Fort de la reprise du trafic aérien, Flughafen Zürich a renoué avec les profits au premier semestre 2022.

Etoffant ses revenus de près de trois quarts au regard des six premiers mois de 2021, l'entreprise en charge de l'exploitation de l'aéroport de Kloten, notamment, a dégagé un bénéfice net de 55,4 millions de francs, contre une perte nette de 45,1 millions un an auparavant.

Le résultat d'exploitation avant intérêts, impôts, dépréciations et amortissements (Ebitda) a bondi à 238,3 millions de francs, contre 92,2 millions à l'issue du premier semestre 2021, indique mardi Flughafen Zürich. La marge correspondant s'est inscrite à 52%, contre 35% douze mois auparavant.

Le résultat opérationnel (Ebit) a aussi renoué avec les chiffres noirs, atteignant 96,3 millions de francs, contre une perte de 42,6 millions après six mois en 2021. La marge Ebit s'est fixée à 21%, contre une valeur négative de 16,2% un an auparavant.

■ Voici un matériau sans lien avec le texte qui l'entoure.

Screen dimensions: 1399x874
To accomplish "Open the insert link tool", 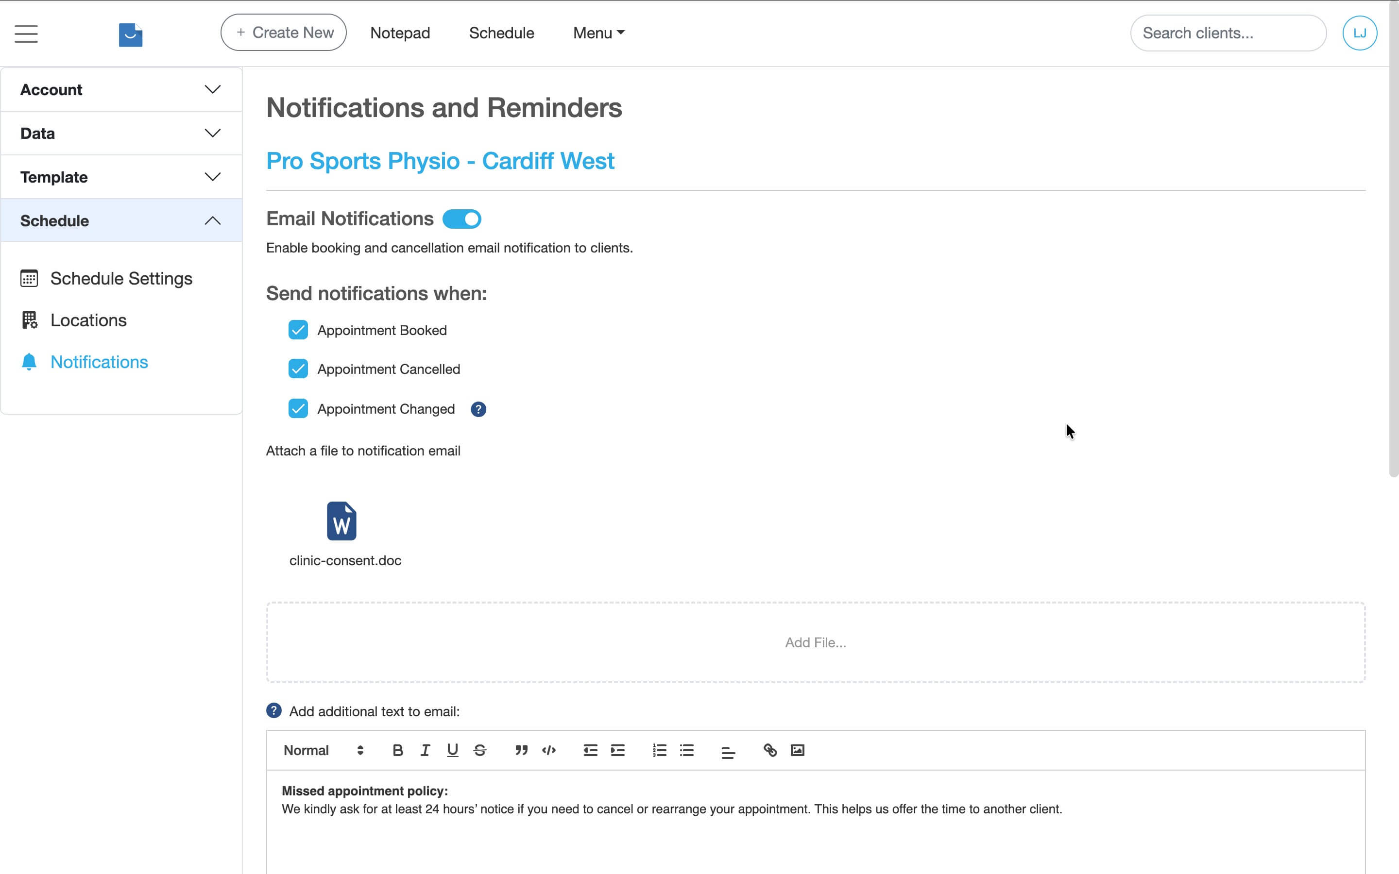I will click(x=770, y=750).
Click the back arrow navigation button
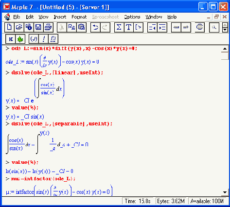This screenshot has height=207, width=230. click(176, 27)
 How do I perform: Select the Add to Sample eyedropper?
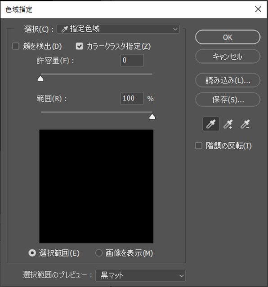(228, 124)
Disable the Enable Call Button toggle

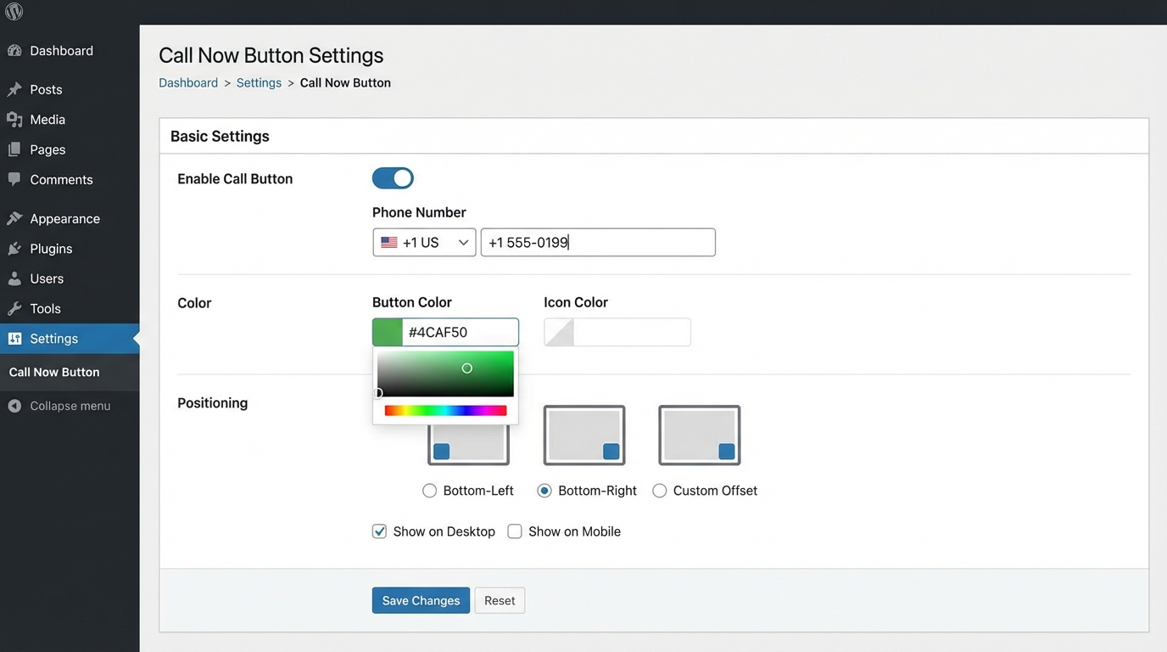(393, 178)
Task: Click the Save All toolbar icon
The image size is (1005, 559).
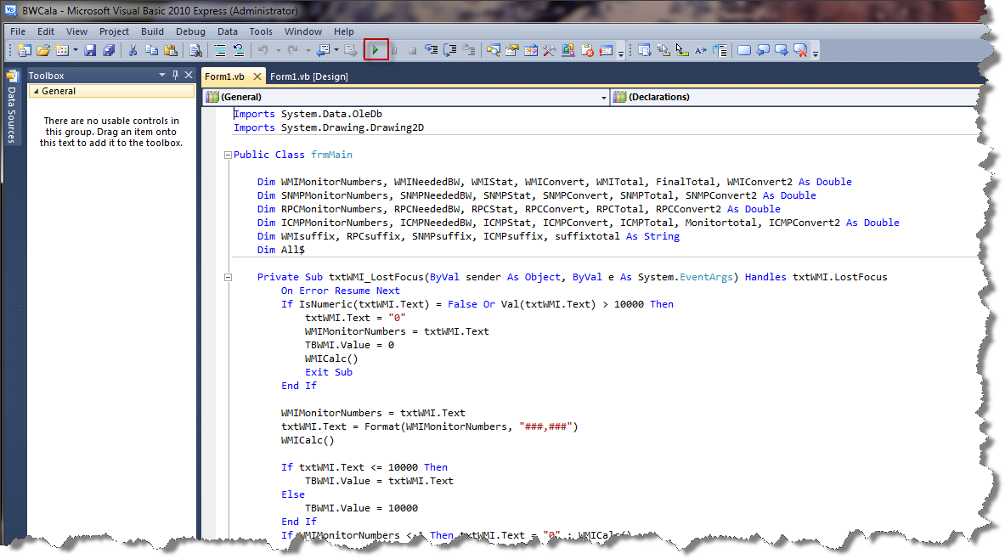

Le chiffre d'affaires a quant à lui grimpé à 458,3 millions de francs, s'envolant de 74% en l'espace d'un an. Les recettes n'ont toutefois pas encore retrouvé le niveau d'avant-pandémie de Covid-19, celles-ci ayant représenté 78% du montant dégagé après six mois en 2019.

Mieux qu'attendu

Les revenus générés par les mouvements aériens ont augmenté de 140,4 millions de francs à 205,9 millions. Les recettes commerciales ont pour leur part augmenté de 54,3 millions à 252,4 millions. Les charges d'exploitation ont elles aussi progressé, soit de 48,7 millions à 220,1 millions. Au regard de 2019 toutefois, la base de coûts ajustée demeure inférieure de 11% au niveau alors atteint.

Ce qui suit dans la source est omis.